Engaged citizens built America. Today, civics education is coming back.


At a recent national championship for civics students here, a team of four students from Staples High School in Westport, Connecticut, is asked: What are the challenges of celebrating landmark dates of a nation’s past while still acknowledging the evolution beyond those historic circumstances?

The students are well prepared, and quote chapter and verse from the Founding Fathers, as well as key events in American history.

One student parses a quote from John Adams in a letter to his wife, Abigail, written before the Declaration of Independence was finalized. While Adams could foresee “the Toil and Blood and Treasure, that it will cost Us,” he predicted that “the End is more than worth all the Means. And that Posterity will tryumph.”

Why We Wrote This

American self-rule depended on an educated public as the “safe depositories of their own liberty,” Thomas Jefferson wrote. The reservoir of civics knowledge appears depleted, but there are signs that Americans’ level of engagement with their government is rising.

The student is not persuaded. “Who gets to decide whether the ends justify the means?” she asks, adding that the answer depends on one’s perspective. “The government will say that its actions are justified, but it’s the people that we need to ask.”

America was founded 250 years ago on the notion that the government derives its power from the people it governs.

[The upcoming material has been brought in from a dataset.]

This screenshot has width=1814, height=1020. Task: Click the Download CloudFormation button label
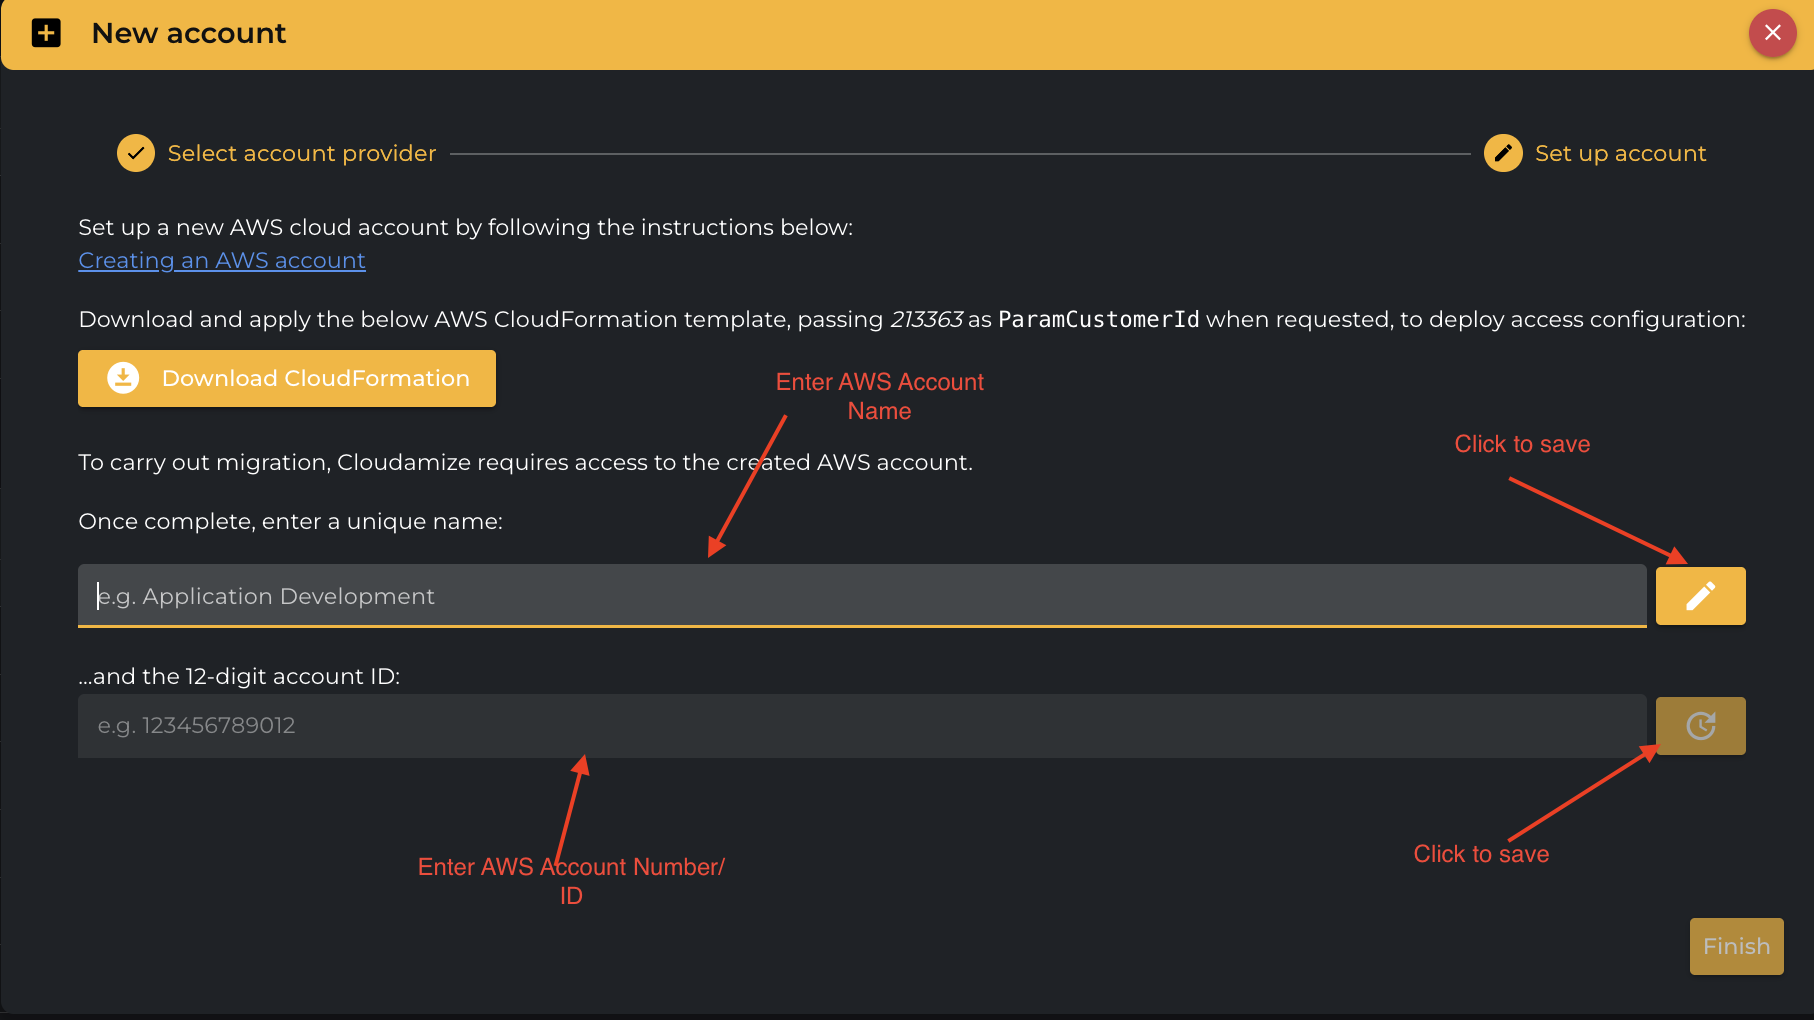[315, 378]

In a world dominated by monarchies, this notion was radical, and the Founding Fathers knew their experiment in people power would work only if those people were educated in how government works, and were engaged in selecting representatives who reflected their priorities. Thomas Jefferson wrote, “The people are the safe depositories of their own liberty, and … are not safe unless enlightened.”

How engaged are Americans today in their own democracy? There are signs that Americans’ basic understanding of civics is increasing, with more than 70% of Americans being able to name the three branches of government, according to a September 2025 report from the Annenberg Public Policy Center of the University of Pennsylvania. This is up from 26% a decade before. Yet only 17% of Americans say they trust the government to do what is right, according to a Pew Research Center survey in September 2025.

A student checks a classmate’s test during an American government class at the University of South Carolina Beaufort in Bluffton, Aug. 20, 2024.

In American schools, there is a growing revival of civics education that could sustain the positive momentum toward engaged citizenship. Growing numbers of schools that had relegated civics classes to after-school activities are bringing back civics as a graded course. National and grassroots organizations such as the Center for Civic Education, iCivics, Civics Now, and the Bill of Rights Institute are working with state boards of education to create new curricula and opportunities for students to demonstrate their knowledge in state and national competitions.

“In many cases, that progress is incremental, but it’s also cumulative,” says Shawn Healy, who leads the state and federal policy advocacy work for iCivics, a nonprofit organization that promotes civics curriculum for schools. Since 2021, a total of 34 states have passed legislative bills to strengthen their civics education policies and Congress has quadrupled funding for K-12 civics.